=== Required work ===
1. Answer these questions about the money exchange story below:
(a) What did half of the bills have that was different from the rest?
(b) Where did the second money exchange happen?
(c) What name does the Don say they use for the black market?
2. Copy word for word the stretch of the money exchange story below from "100 peso note with vertical" through "hear about this.".

--- start Provided text ---

Back at the apartment Kelly is relieved that I’ve returned. We spread the tattered bills on the table, excited to examine their authenticity. Seconds later our excitement turned to devastation. Half of the bills had barcodes that ran vertically while the rest were horizontal. They were frauds! We moped for a few minutes calculating the cost of our rookie travel error, how could we be so foolish?

100 peso bill with horizontal serial number.

100 peso bill with horizontal serial number.


100 peso note with horizontal serial number

100 peso note with vertical serial number











Turns out (like many things in Argentina) many products, in this case currency, aren’t very consistent in their ways. All of the bills were legit, even though many of them looked completely different. Disaster averted, wait ‘til my boys back in Chicago hear about this.

Another money exchange happened in the back of an outdoor gear store. A guard paced outside and I had it on good intel that there was a Cambio in the back. I marched in confidently and made my way to the back of the store, looked right into the two way mirror and stepped through the curtain hanging next to it. It was like dropping into an underground gambling room in New York. There was dark with a red light glowing in the corner, two old guys wearing leisure suits and sunglasses in the dark were sitting at a card table sipping matte. I turned to the left and there was a man sitting in a booth with a sign that had the exchange rate. This time I didn’t even speak, just slid the bills under the glass, he counted them in front of me and slid the pesos back to me. Being the veteran hoodlum I am I grab the lettuce, thumb it all, glare back at him menacingly and tuck it away.

A final notable exchange happened in a city where there were no Cambios. I had to use my streets wise and call up some favours from a few of my connections. I told him how much I had and the rate I needed on the black market. The Don says to me ‘We don’t call it the Black Market, we call it the Blue Market. It sounds more polite.’ A few days later one of his wise guys shows up and says he has the money. I reached for my coat to grab the US money. Suddenly he gets this nervous look, shoulder checks and steps quickly towards me. ‘Not here’ he says shortly and leads me to a nearby office, kicking the worker out and closing the door behind us. I’m wondering what’s about to transpire. Has my luck run out? Has the deal gone south? I nervously hand the money over, count, re-count, exchange. I turn to leave and he grabs me by the shoulder, he pulls me close to him and points menacingly at his cheek bone and then draws his index finger down toward his jaw (this is a common hand signal in Argentina which means look out, or watch yourself). He says to me ‘this is a lot of money in Argentina and you need to be careful.’

Ahhhhh! Surely it was more money than I would ever carry at home, and certainly I needed to be cautious. There were several occasions where we were given such warnings to be cautious in Argentina, even though we didn’t see so much as a drug deal, pick-pocket or shoplifting. We didn’t feel overly vulnerable and with kids in tow people were more than happy to help…..even if we were a couple young gangsters just trying to make a buck.




  1. This is exactly why it is so important to travel: the realization that people around the world exist in a very different day-to-day reality than yours. Nicely done, Eddys.

    • Thanks Adriene – So true, and we appreciate home more then ever!

--- end Provided text ---
--- start Data lines ---

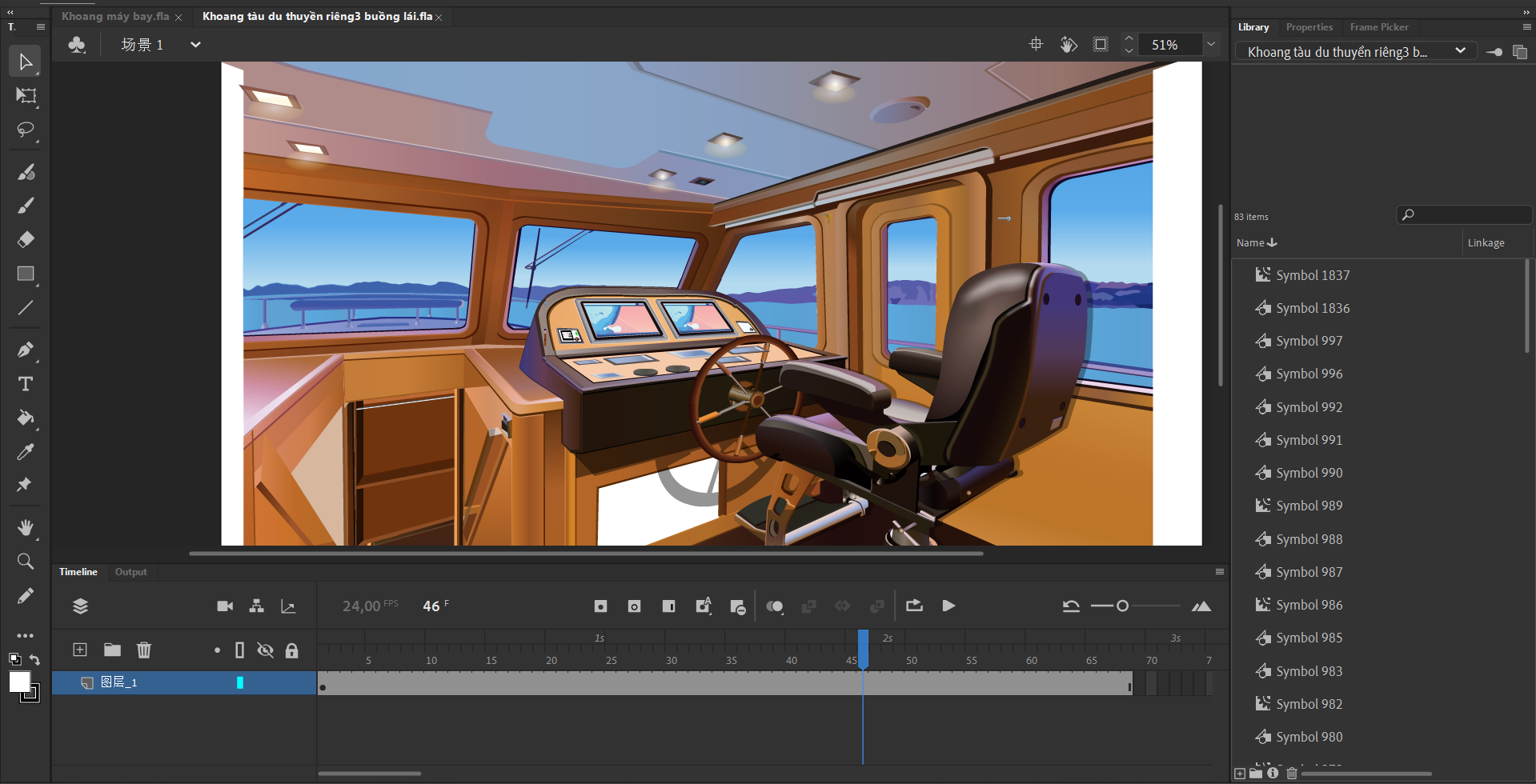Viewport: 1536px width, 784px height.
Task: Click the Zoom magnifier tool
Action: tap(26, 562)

--- end Data lines ---
--- start Data lines ---

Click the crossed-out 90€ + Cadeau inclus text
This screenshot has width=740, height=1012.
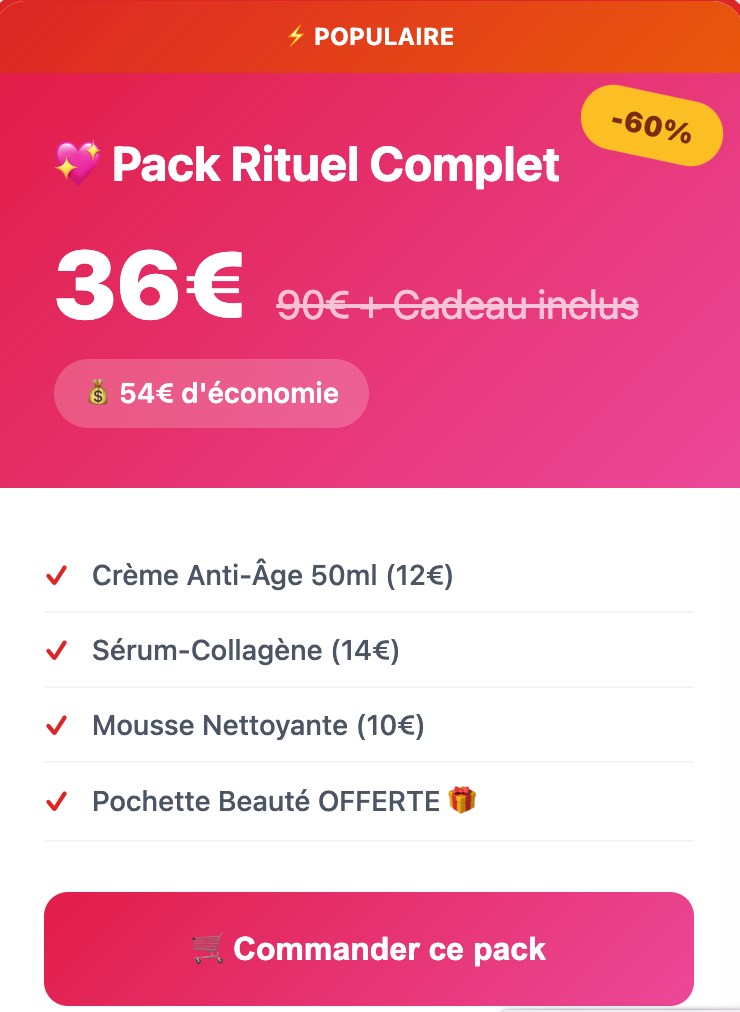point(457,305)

--- end Data lines ---

=== Outputs by task ===
1.
(a) Barcodes that ran vertically instead of horizontally.
(b) In the back of an outdoor gear store.
(c) The Blue Market.

2.
100 peso note with vertical serial number











Turns out (like many things in Argentina) many products, in this case currency, aren’t very consistent in their ways. All of the bills were legit, even though many of them looked completely different. Disaster averted, wait ‘til my boys back in Chicago hear about this.